__Problem description__:
Leave out the pictures, and quote exactly the lines running from the one with "Go to 项目列表 in the sidebar" through the last line of the entries below.

__Dataset entries__:
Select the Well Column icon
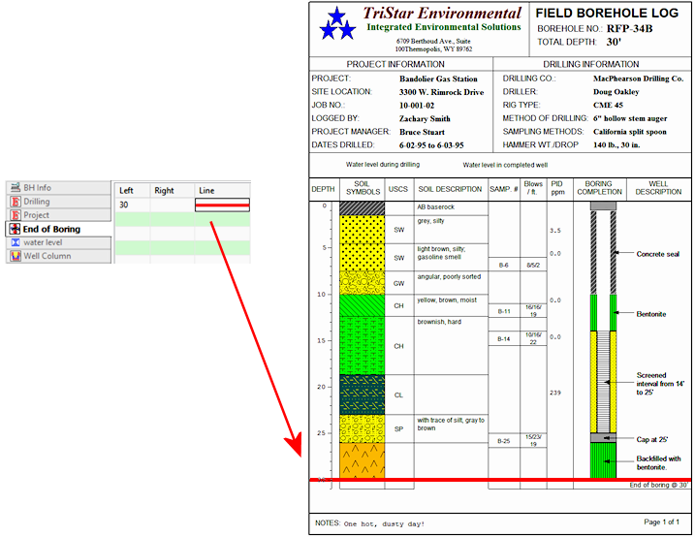 pyautogui.click(x=16, y=256)
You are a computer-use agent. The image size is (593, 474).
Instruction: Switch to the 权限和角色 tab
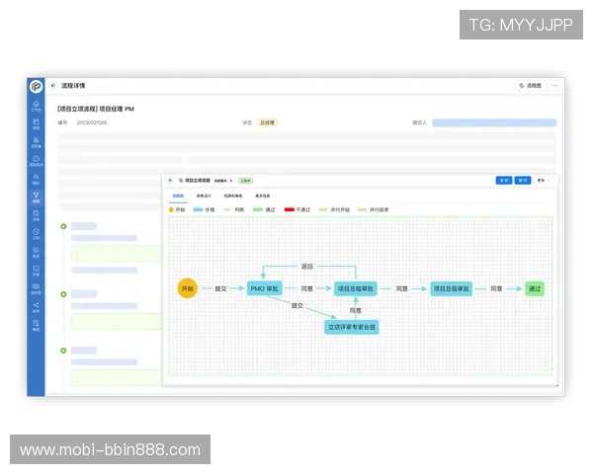[231, 197]
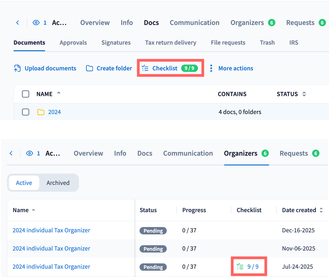
Task: Open the More actions three-dot menu
Action: [211, 68]
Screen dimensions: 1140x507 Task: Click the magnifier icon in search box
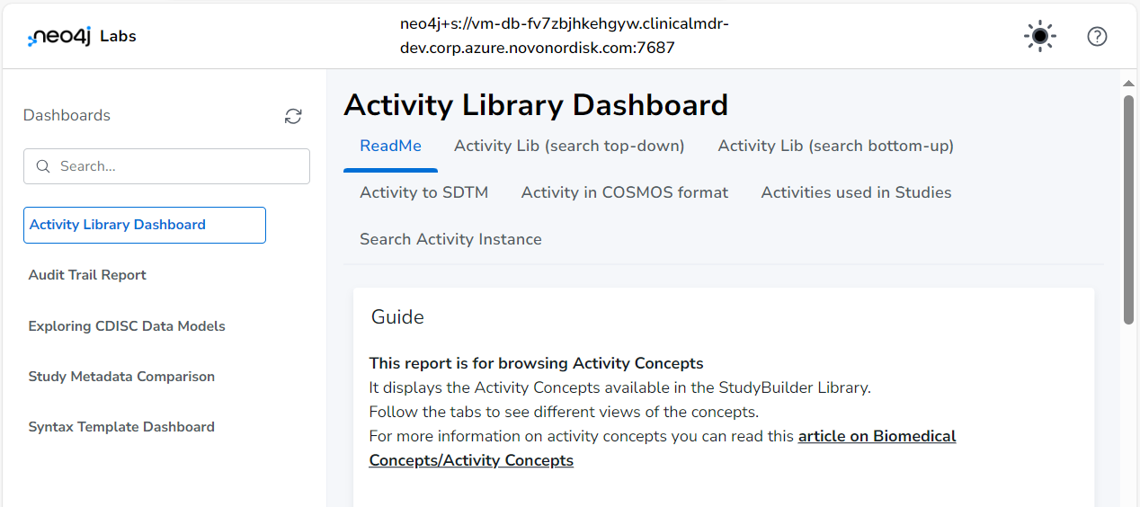(42, 166)
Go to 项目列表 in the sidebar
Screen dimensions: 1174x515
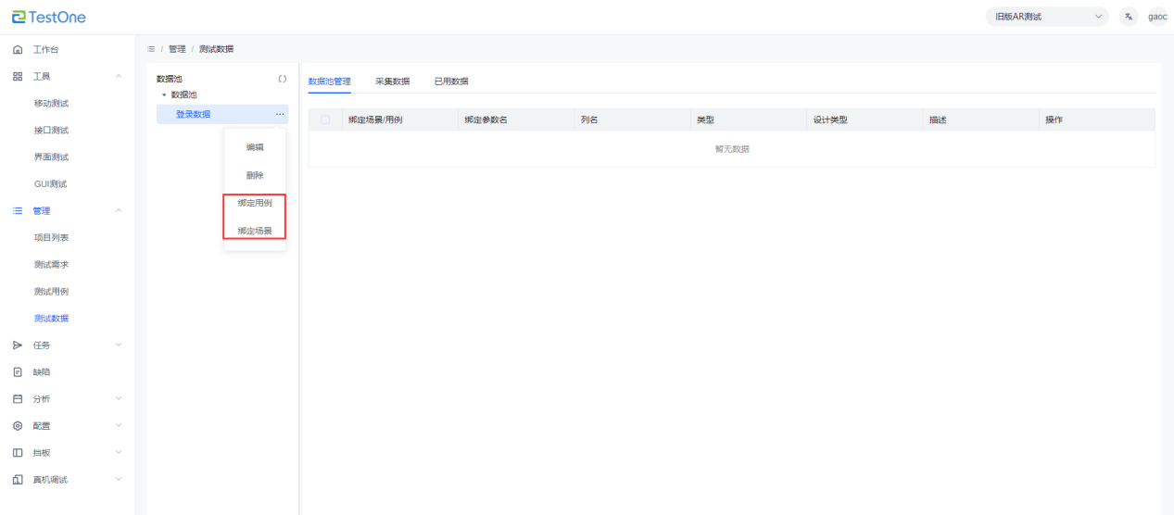pos(51,238)
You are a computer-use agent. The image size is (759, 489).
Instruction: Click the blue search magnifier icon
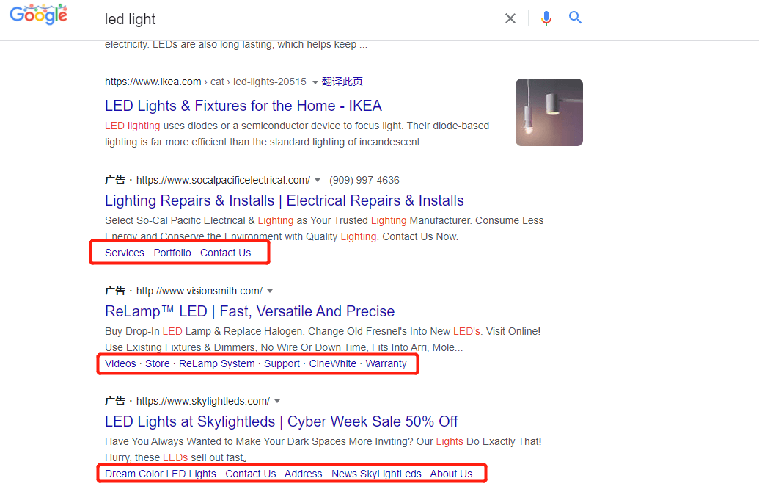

__Task output__:
Go to 项目列表 in the sidebar
Screen dimensions: 1174x515
pos(51,238)
You are a computer-use agent. The image size is (759, 489).
Instruction: Click the blue search magnifier icon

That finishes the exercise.